In una tranquilla azienda che produceva tappi per bottiglie di vino (rigorosamente rosso, come il bilancio del trimestre), il Commenda – alias il Direttore Generale – gestiva tutto con fare aristocratico e un’agenda piena di riunioni e cene di lavoro.
Un giorno, Gino, storico addetto al controllo qualità, si sottopone alla visita medica aziendale. Il medico competente, dopo attenta valutazione, emette un verdetto chiaro: “Inidoneo in modo totale alla mansione”.
Il Commenda, colto alla sprovvista, si gratta il mento e chiama subito il suo consulente del lavoro di fiducia: il leggendario Dott. Decubernatis Giovannangelo, detto “Giova”, noto per risolvere casi impossibili con citazioni giuridiche e battute fulminanti.
Il Giova arriva in azienda con il Codice civile sottobraccio e una cravatta con le sigle dei CCNL. Dopo aver analizzato il giudizio medico, esclama:
“Commenda, qui non si scherza. L’art. 42 del D.lgs. 81/2008 ci impone di tutelare la salute del lavoratore. E l’art. 2087 c.c. ci ricorda che il datore ha l’obbligo di adottare tutte le misure necessarie per garantire l’integrità fisica e morale del personale.”
Il Commenda annuisce, mentre Gino viene sospeso cautelativamente dal servizio e dalla retribuzione. Nessun licenziamento, solo prudenza.
Ma Gino, che nel frattempo ha consultato il cugino avvocato e tre gruppi Facebook, fa ricorso presso la commissione di certificazione dell’ASL.
L’organo di vigilanza riforma il giudizio: “Idoneo con limitazioni”.
Gino torna in azienda con aria trionfante: “Allora, mi pagate gli arretrati?”
Il Commenda sbianca. Ma il Consulente del lavoro, con la calma di chi ha già visto tutto, risponde:
“Mi dispiace Gino, ma la sospensione era legittima. Il primo giudizio medico era vincolante. La legittimità dell’operato del datore si valuta ex ante, non ex post. Lo ha confermato anche il Tribunale di Foggia con l’ordinanza del 1° agosto 2025.”
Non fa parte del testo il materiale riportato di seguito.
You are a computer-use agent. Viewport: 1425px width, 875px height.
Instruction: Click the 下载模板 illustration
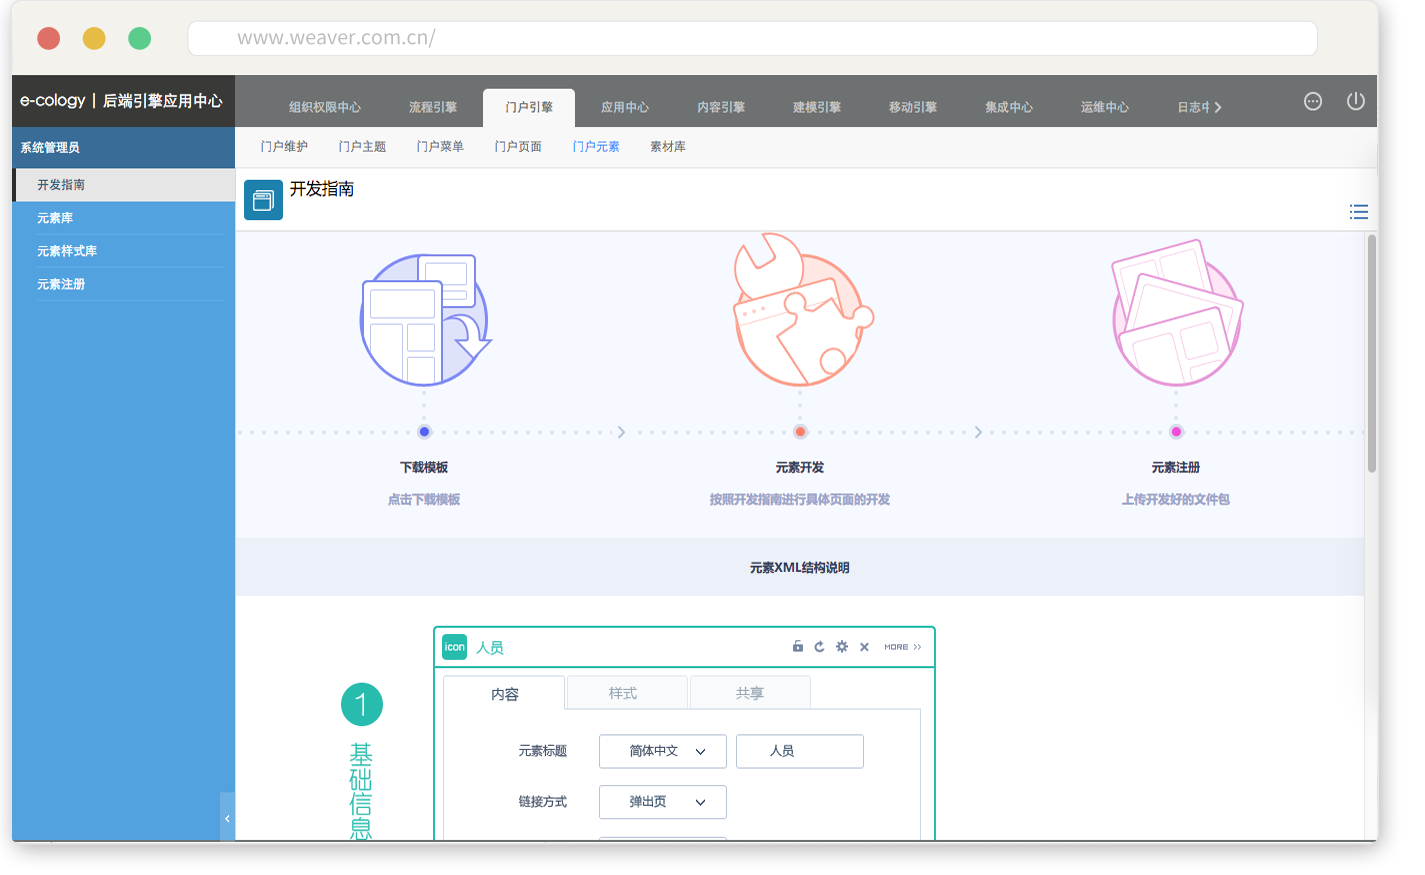pyautogui.click(x=426, y=320)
Riferimenti normativi e giurisprudenziali:
- Art. 42 D.Lgs. 81/2008: il datore deve attuare le misure indicate dal medico competente
- Art. 2087 c.c.: obbligo generale di tutela della salute e sicurezza
- Contratto a prestazioni corrispettive: se la prestazione lavorativa è impossibile per causa non imputabile al datore, la retribuzione può essere sospesa
- Ordinanza Trib. Foggia, 1° agosto 2025: conferma la legittimità della sospensione cautelativa in caso di inidoneità totale
Gino prova a ribattere: “Ma potevate ricollocarmi!”
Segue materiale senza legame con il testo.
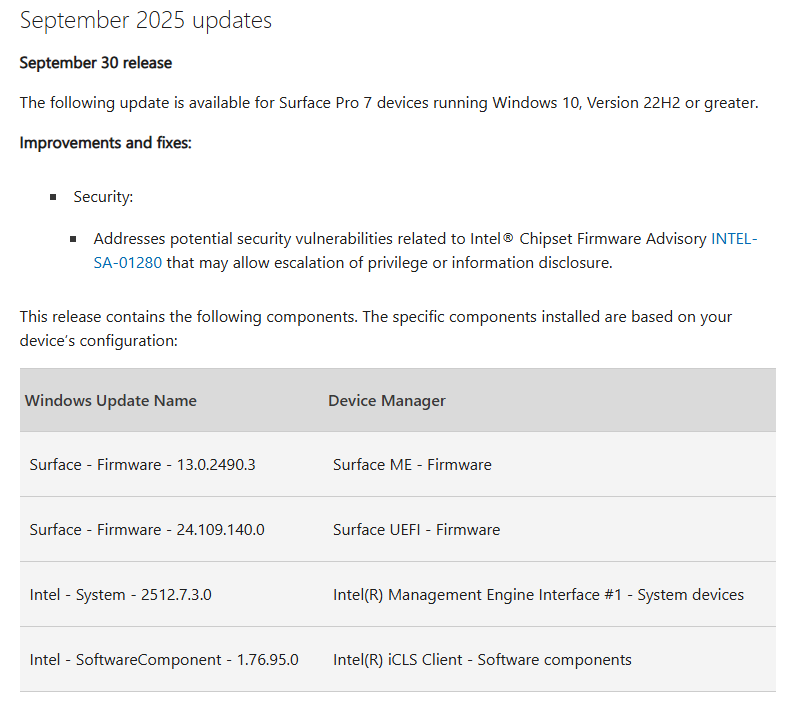
Task: Click the Windows Update Name column header
Action: 111,401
Il Giova, con tono pacato ma deciso:
“Abbiamo verificato l’obbligo di repêchage. Non c’erano mansioni compatibili. E come dice la giurisprudenza di merito, ‘la modifica successiva del giudizio medico non ha efficacia retroattiva’. La sospensione era l’unica scelta prudente.”
Il Commenda, sollevato, propone di intitolare la sala riunioni al Decubernatis. Gino, invece, viene ricollocato in una mansione compatibile: addetto alla degustazione dei tappi, un ruolo che richiede olfatto fine e spirito di adattamento.
Morale
Quando il medico dice “inidoneo”, il datore deve agire con responsabilità e cautela. E se il giudizio cambia, non si riscrive il passato. Per fortuna, c’è sempre un consulente del lavoro come il “Giova”, pronto a guidare con competenza, ironia e articoli di legge.